:: TASK INSTRUCTIONS ::
Repeat, without any changes, the items from the line containing "The height and" up to and including the line containing "Viewport: 1072px width, 752px".

:: DATA TO PROCESS ::
◆ ◆ ◆ ◆ ◆

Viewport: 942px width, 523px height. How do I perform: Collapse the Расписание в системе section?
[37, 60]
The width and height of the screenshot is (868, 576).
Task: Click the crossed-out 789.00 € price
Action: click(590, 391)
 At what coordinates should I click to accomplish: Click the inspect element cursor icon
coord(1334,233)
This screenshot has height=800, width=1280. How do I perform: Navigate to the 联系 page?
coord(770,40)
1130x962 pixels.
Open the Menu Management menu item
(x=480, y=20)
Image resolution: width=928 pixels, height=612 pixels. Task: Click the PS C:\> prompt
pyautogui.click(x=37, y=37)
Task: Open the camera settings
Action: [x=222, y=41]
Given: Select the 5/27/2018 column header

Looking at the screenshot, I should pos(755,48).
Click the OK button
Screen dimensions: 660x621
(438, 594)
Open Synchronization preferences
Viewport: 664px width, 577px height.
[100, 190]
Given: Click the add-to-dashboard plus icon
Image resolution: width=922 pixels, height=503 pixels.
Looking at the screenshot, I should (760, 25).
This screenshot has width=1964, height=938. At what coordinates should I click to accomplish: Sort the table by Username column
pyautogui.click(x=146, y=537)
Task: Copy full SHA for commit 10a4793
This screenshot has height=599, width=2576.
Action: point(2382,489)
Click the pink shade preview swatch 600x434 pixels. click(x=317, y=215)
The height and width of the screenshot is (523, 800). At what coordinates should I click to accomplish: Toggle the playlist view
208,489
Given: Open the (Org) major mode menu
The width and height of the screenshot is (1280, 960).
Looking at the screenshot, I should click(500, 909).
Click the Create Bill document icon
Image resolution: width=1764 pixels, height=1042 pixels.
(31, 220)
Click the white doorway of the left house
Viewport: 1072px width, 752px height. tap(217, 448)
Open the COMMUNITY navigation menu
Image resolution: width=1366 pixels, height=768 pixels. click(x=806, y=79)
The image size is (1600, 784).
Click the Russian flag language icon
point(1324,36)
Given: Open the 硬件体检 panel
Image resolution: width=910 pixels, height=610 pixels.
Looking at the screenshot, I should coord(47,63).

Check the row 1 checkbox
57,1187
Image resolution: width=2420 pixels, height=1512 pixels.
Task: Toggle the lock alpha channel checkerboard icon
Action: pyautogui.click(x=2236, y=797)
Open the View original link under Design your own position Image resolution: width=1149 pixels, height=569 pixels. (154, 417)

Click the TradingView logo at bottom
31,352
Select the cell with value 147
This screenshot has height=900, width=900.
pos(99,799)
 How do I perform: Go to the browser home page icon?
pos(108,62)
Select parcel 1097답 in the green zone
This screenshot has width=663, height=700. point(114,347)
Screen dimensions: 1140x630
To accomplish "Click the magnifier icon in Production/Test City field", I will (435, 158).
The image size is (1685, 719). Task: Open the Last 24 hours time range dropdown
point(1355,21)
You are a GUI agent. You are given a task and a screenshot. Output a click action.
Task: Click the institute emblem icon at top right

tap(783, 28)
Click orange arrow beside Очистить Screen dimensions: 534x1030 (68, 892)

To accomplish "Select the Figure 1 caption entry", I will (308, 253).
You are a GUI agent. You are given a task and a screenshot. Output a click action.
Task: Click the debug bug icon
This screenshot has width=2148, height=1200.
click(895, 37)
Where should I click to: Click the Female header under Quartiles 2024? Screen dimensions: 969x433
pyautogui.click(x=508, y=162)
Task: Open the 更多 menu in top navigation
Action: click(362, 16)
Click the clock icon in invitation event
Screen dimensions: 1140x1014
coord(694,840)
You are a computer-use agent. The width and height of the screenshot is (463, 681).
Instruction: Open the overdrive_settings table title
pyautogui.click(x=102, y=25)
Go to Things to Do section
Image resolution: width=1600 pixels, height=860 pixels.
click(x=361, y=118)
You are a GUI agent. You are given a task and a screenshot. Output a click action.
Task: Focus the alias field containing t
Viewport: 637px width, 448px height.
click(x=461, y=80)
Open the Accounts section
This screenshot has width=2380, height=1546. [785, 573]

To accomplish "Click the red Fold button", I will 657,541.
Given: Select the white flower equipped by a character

◆ ◆ ◆ ◆ ◆

:: TASK SOLUTION ::
The height and width of the screenshot is (523, 800). At what coordinates should I click to accomplish: Toggle the playlist view
208,489
Given: Open the (Org) major mode menu
The width and height of the screenshot is (1280, 960).
Looking at the screenshot, I should click(500, 909).
Click the Create Bill document icon
Image resolution: width=1764 pixels, height=1042 pixels.
(31, 220)
Click the white doorway of the left house
Viewport: 1072px width, 752px height. tap(217, 448)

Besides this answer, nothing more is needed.